** Start of Selected passage **
Keywords

1 Introduction

Automatic question answering (QA) is a burgeoning field within natural language processing (NLP). A robust QA system can be used to gather information from a digital library in a much more natural way than standard information-retrieval (IR) methods, i.e. by asking questions, as opposed to forming search queries. As in other domains of NLP, the best contemporary QA methods rely on utilizing general-purpose language models, which are then fine-tuned on question answering datasets. The models are usually embedded in a retrieve-and-read pipeline in which a document is first recovered using conventional IR techniques, and then the fine-tuned reading-comprehension model extracts an answer from the document. The latter task is data-heavy, and for this reason, high-quality data is crucial in achieving good performance of the entire system.

This paper presents the ongoing efforts in creating PoQuAD — Polish Question Answering Dataset, a resource designed for training machine-learning QA models in Polish. First, the related datasets and experiments are discussed, then the annotation procedure is explained in detail, and lastly some analysis of the collected data is presented.

2 Previous Work

The paradigm dataset for the retrieve-and-read approach is SQuAD [18], which contains over 100 thousand question-answer pairs annotated by crowdsources to be answered based on articles collected from the English Wikipedia. This dataset has subsequently been extended to form SQuAD 2.0 [17] by adding so-called impossible questions, i.e. questions which are relevant to the text, but nevertheless cannot be answered based on the information within it.

When working with languages other than English, a range of approaches can be proposed. We distinguish:

  1. 1.

    Zero-shot transfer based on multilingual models

  2. 2.

    Training monolingual models on translated datasets

  3. 3.

    Training monolingual models on native datasets

It is generally the case that 3 is superior to 1 and 2. For French the best F1 results for each paradigm are \(86.1\%\), \(87.5\%\), and \(91.8\%\), respectively [8]. In the case of German, when models of similar size are compared, the F1 scores for each category are \(68.6\%\), \(78.8\%\), and \(88.1\%\), respectively [14]. These results suggest that providing native data is important in achieving high accuracy even when the native datasets are substantially smaller, as is the case for both of these studies (60k for French, and 14k for German). The general SQuAD formula was therefore used for preparing native datasets for other languages, such as Russian [9], Korean [10], Persian [1], Vietnamese [15], and Chinese [5].
** End of Selected passage **
**Challenge 1**
Update the part of the question-answering passage that opens with the words containing "This paper presents" and closes with "data is presented.", replacing "PoQuAD" with "PolQA".
**Challenge 2**
According to the question-answering passage, how many question-answer pairs does SQuAD contain?
**Challenge 3**
Pick up the question-answering passage after its final sentence and continue it.
The lines after this point come from a different source.
** Start of Data lines **
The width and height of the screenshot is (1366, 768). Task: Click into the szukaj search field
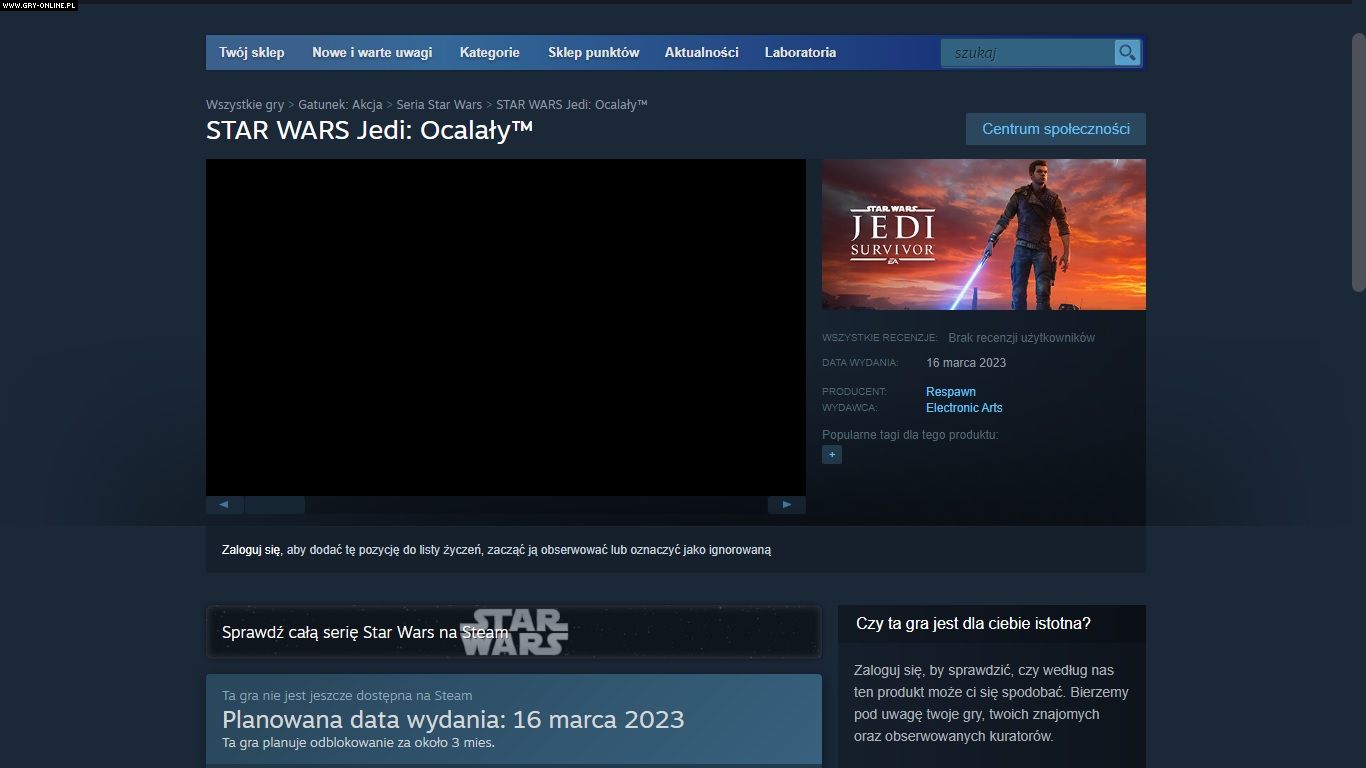[1028, 53]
** End of Data lines **
**Exercise answer 1**
This paper presents the ongoing efforts in creating PolQA — Polish Question Answering Dataset, a resource designed for training machine-learning QA models in Polish. First, the related datasets and experiments are discussed, then the annotation procedure is explained in detail, and lastly some analysis of the collected data is presented.

**Exercise answer 2**
Over 100 thousand.

**Exercise answer 3**
A case which deserves a more detailed discussion is that of Czech because of its linguistic proximity to Polish. The first Czech dataset for QA, named SQAD [12], was created in 2014 (and therefore the naming similarity to SQuAD is purely coincidental). It has been iteratively enriched in [19, 22], and it has a different approach to annotation, more suited to Slavic languages. Additionally, [11] represents the efforts to use machine-translated data for training QA models. In that study, the best model trained on translated data fares worse on Czech (\(79.2\%\)) than the same architecture on the original data (\(86.2\%\)), which suggests that translation does lead to a substantial data degradation. [11] also raises an important point, namely the fact that SQuAD’s overrepresentation of named entities may artificially inflate the results, as these are usually represented more uniformly across different languages. For a more general task, these cross-lingual strategies might fare even worse than ones which use native data.

With respect to Polish data, [16] is the sole native resource, but the questions are not paired with the relevant paragraphs, and therefore it cannot be used for extractive QA as is. [2] offers a machine-translation of the SQuAD 2.0 dataset, but the reported top score of \(61.9\%\), when evaluated on the translated dev-set, is not satisfactory. The translated data is of lower quality because of 1. translation errors, and 2. additional difficulties in aligning answer spans between the translated documents. Additionally, the data in SQuAD are biased towards the anglophone culture, with questions about American pop stars, cities in the US, or intricacies of the political systems of the anglosphere being much more frequent than what would be of interest to the average Polish reader. The previous work is therefore insufficient with respect to providing satisfactory question answering capabilities for Polish, and a resource filling that gap would be an important addition to Polish NLP. PoQuAD is planned as a means of bridging this gap.

3 Data Gathering

3.1 Textual Data

Textual data was obtained from Polish Wikipedia by scraping articles falling into one of three categories which are recognized by the Wikipedia community: 1. Featured Articles, 2. Good Articles, or 3. Most popular articles.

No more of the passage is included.